(Fonte):
•••••

Fellini e Joyce. Realismo e visionarietà
Tra le numerose fonti di ispirazione letterarie che hanno influenzato Federico Fellini si è parlato spesso di Kafka, Proust, Simenon e, soprattutto, di Dante, sul cui Inferno il regista aveva in cantiere una sceneggiatura (anche se, come affermò lui stesso, tutti i suoi film sono riconducibili a Dante: “In fin dei conti che cosa sono i miei film, se non delle discese all'inferno, con un barlume di paradiso?”). Spesso, inoltre, il cinema di Fellini è stato messo in relazione, seppur genericamente, con la letteratura di James Joyce. I punti di contatto più evidenti sono, infatti, l’interesse per la memoria, per l’infanzia che irrompe nei momenti più intensi ed “epifanici” del presente, l’ossessione per la religione e la religiosità, l’uso della satira grottesca, e l’interesse verso le culture più basse come, nel caso di Joyce, quelle legate alla spettacolarizzazione teatrale e melodrammatica nei generi minori della pantomima e del music hall (che ritroviamo, traslati nella loro strampalata e stralunata poeticità, negli innumerevoli clown felliniani). Tuttavia, il punto di maggior contatto tra i due, che scaturisce dallo stesso trattamento del momento epifanico, è la costante commistione di realtà concreta e realtà onirica, una commistione talmente stretta e inestricabile da rendere il confine tra le due sfere dell’essere a dir poco labilissimo. Gli stati onirici e subcoscienti sono veri e propri fondamenti dell’esperienza umana per entrambi gli autori, e fonte inesauribile del linguaggio più autentico della coscienza.

•••••

(Voci elencate):
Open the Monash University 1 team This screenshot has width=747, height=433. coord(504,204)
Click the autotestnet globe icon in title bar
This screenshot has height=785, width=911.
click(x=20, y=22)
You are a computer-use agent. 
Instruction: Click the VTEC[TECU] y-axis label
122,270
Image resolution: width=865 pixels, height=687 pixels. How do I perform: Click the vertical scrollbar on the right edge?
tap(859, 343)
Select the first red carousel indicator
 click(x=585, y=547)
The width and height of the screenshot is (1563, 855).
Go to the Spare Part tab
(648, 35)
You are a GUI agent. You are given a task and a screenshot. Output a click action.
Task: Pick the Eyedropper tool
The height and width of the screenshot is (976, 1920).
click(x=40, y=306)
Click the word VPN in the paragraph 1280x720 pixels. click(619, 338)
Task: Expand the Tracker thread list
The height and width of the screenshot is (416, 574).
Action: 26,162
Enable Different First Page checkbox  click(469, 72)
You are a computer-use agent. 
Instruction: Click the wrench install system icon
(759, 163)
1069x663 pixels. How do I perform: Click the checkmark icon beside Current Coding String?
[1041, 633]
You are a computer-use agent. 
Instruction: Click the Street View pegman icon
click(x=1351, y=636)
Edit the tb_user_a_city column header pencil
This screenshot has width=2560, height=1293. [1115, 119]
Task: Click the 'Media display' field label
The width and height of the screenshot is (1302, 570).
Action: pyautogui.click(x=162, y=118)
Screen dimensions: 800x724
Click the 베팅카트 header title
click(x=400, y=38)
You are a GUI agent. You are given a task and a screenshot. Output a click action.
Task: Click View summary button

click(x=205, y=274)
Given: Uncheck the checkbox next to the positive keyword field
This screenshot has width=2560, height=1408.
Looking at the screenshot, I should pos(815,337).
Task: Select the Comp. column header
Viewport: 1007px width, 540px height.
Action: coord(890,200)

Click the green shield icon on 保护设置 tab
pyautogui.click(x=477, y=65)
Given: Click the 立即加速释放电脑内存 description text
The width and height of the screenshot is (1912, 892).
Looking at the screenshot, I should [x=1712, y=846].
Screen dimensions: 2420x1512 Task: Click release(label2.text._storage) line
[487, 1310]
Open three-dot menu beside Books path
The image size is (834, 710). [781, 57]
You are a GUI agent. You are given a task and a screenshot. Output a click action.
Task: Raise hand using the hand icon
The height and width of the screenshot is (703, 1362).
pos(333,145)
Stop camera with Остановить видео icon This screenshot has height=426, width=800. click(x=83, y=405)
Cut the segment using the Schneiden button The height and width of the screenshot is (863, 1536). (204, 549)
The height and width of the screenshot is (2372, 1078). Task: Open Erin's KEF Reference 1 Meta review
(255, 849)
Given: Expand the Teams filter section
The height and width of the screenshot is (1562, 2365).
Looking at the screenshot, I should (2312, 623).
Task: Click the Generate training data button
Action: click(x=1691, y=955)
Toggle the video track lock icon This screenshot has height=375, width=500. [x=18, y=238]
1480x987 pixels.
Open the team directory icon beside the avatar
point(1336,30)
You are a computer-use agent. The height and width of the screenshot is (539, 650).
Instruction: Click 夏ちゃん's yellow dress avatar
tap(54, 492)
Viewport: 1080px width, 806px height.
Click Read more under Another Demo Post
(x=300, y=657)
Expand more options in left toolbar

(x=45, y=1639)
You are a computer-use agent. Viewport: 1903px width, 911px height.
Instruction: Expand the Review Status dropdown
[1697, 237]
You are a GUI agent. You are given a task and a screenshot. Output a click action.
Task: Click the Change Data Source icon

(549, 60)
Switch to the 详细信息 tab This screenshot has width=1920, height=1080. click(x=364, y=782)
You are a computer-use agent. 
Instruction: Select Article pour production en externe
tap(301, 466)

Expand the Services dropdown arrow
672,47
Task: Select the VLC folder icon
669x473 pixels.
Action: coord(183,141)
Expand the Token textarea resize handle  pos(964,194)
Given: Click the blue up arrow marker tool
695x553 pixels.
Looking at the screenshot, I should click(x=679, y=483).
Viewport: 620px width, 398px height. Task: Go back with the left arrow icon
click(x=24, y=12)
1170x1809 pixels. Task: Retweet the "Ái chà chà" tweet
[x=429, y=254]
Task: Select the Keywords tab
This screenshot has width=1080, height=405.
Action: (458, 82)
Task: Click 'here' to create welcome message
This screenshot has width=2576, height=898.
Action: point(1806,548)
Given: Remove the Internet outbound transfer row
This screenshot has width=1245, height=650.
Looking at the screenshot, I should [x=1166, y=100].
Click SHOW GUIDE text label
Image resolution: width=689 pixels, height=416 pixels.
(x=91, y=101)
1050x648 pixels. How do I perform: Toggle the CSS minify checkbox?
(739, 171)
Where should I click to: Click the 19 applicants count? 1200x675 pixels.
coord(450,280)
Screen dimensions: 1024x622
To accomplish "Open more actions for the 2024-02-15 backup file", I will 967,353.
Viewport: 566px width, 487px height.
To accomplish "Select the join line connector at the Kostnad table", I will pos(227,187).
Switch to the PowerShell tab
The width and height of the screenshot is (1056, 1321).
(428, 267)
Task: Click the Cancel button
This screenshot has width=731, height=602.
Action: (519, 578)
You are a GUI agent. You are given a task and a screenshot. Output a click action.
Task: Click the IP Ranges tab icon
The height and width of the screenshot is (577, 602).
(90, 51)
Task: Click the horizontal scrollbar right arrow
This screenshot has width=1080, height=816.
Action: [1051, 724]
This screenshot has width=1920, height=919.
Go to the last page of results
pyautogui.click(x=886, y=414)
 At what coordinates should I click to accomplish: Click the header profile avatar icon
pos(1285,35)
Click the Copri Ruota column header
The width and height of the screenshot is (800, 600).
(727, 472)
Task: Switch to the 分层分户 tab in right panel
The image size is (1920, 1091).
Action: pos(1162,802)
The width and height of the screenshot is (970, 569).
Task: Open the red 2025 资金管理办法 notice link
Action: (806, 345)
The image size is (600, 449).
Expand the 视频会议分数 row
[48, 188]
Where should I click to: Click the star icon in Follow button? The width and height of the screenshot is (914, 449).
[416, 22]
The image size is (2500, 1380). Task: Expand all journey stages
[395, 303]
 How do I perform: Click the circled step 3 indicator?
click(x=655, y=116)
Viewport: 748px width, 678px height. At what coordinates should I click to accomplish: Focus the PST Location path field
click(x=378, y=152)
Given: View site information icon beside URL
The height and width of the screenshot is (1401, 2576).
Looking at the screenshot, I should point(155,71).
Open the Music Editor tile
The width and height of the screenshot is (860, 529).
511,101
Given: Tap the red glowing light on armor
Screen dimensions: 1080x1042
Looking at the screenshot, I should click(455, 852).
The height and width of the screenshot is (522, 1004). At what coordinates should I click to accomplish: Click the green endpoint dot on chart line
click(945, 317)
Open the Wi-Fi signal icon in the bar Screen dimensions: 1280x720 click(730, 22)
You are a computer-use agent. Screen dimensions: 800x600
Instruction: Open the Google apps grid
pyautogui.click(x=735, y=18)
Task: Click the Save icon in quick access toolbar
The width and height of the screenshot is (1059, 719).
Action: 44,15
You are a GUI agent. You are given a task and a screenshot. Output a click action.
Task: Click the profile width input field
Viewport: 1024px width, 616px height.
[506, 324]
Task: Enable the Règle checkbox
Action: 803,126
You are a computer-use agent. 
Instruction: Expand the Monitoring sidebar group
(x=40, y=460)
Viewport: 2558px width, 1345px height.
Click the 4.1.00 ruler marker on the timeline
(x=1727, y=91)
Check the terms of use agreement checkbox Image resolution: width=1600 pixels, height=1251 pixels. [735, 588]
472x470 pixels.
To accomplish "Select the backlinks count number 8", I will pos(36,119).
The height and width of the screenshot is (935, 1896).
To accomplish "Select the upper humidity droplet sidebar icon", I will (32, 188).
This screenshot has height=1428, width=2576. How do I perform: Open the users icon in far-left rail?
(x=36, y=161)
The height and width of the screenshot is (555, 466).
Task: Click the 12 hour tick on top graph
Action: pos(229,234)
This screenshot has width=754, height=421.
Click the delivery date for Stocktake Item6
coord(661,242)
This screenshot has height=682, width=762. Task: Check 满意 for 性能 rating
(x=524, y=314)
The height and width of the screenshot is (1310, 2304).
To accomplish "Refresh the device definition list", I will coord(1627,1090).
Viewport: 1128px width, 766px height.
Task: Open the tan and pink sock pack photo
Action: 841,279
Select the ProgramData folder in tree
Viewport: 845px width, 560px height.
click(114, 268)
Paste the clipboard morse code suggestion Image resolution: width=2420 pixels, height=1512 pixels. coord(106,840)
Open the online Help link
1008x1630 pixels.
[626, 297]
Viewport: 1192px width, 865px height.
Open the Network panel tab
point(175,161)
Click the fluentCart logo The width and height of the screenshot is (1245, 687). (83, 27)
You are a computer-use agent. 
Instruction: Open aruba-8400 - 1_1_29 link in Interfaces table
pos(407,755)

•••••

(Cosa farai):
1. Nel testo su Fellini e Joyce, su quale opera di Dante il regista aveva in cantiere una sceneggiatura?
2. Indica se ciascuna affermazione concorda con il testo su Fellini e Joyce, rispondendo sì o no e citando le parole decisive.
(a) Fellini stesso sostenne che tutti i suoi film sono riconducibili a Dante.
(b) Per Fellini e Joyce gli stati onirici hanno un ruolo secondario nell'esperienza umana.
(c) Il testo collega i clown felliniani ai generi della pantomima e del music hall.

(Risposte all'esercizio):
1. Sull'Inferno.

2.
(a) Sì: «come affermò lui stesso, tutti i suoi film sono riconducibili a Dante».
(b) No: «Gli stati onirici e subcoscienti sono veri e propri fondamenti dell’esperienza umana per entrambi gli autori».
(c) Sì: «che ritroviamo, traslati nella loro strampalata e stralunata poeticità, negli innumerevoli clown felliniani».